是否已有关于该错误的issue或讨论？ | Is there an existing issue / discussion for this?

[X] 我已经搜索过已有的issues和讨论 | I have searched the existing issues / discussions

该问题是否在FAQ中有解答？ | Is there an existing answer for this in FAQ?

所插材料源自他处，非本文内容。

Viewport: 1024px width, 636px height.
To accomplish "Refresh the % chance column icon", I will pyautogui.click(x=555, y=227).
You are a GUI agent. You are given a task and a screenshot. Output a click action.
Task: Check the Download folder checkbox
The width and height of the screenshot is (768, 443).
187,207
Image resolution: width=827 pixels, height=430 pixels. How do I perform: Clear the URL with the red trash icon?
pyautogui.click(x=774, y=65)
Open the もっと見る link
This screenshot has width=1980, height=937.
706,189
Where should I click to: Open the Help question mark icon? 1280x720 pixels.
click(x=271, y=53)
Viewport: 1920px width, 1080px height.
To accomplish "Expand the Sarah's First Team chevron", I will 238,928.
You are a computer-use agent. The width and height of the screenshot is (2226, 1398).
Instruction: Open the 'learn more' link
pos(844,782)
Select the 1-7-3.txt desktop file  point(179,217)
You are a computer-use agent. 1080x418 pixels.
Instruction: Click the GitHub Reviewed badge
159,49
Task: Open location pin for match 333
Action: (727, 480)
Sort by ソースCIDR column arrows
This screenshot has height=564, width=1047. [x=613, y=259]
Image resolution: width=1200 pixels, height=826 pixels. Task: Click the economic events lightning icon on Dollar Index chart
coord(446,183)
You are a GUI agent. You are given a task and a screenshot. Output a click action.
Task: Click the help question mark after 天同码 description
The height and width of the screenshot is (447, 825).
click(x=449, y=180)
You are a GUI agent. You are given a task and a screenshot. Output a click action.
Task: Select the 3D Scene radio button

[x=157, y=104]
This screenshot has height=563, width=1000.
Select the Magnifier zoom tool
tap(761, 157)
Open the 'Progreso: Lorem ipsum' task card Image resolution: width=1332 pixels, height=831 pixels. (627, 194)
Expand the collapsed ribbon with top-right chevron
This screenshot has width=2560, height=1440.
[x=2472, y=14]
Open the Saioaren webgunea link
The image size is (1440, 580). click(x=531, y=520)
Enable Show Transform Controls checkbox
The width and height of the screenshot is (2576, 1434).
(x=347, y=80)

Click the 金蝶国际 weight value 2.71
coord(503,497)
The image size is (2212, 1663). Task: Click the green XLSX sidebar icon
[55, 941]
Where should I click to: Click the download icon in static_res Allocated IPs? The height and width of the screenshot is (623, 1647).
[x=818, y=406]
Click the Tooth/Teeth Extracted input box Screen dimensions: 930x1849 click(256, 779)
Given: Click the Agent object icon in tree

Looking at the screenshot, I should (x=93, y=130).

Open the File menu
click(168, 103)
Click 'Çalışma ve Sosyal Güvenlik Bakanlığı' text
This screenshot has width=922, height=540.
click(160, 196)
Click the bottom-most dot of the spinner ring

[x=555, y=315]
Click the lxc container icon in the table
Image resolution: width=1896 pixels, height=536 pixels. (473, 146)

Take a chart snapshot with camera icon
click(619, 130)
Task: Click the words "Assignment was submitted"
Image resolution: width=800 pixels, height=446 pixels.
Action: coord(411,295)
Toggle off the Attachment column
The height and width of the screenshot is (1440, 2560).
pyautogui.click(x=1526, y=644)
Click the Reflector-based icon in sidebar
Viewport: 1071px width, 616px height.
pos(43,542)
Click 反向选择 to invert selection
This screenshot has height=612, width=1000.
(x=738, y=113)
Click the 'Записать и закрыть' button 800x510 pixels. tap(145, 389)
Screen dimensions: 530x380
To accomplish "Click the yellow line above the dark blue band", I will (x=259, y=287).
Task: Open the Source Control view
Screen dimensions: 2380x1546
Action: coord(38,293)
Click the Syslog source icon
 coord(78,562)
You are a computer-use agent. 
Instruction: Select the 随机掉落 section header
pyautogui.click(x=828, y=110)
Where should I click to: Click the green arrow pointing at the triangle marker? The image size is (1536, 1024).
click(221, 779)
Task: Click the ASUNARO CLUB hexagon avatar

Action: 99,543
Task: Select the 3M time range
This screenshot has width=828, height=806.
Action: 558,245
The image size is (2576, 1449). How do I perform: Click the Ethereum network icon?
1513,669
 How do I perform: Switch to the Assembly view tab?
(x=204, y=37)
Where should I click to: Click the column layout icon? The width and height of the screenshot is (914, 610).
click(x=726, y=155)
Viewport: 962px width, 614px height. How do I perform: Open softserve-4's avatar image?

[X] 我已经搜索过FAQ | I have searched FAQ

当前行为 | Current Behavior

Qwen-72B-Chat-Int4使用A100 40G*2 进行推理，时间长达257s，这种情况正常么

期望行为 | Expected Behavior

No response

复现方法 | Steps To Reproduce

import time
from modelscope import AutoTokenizer, AutoModelForCausalLM

# Note: The default behavior now has injection attack prevention off.
tokenizer = AutoTokenizer.from_pretrained("/opt/models/model_repository/Qwen-72B-Chat-Int4", revision='master', trust_remote_code=True)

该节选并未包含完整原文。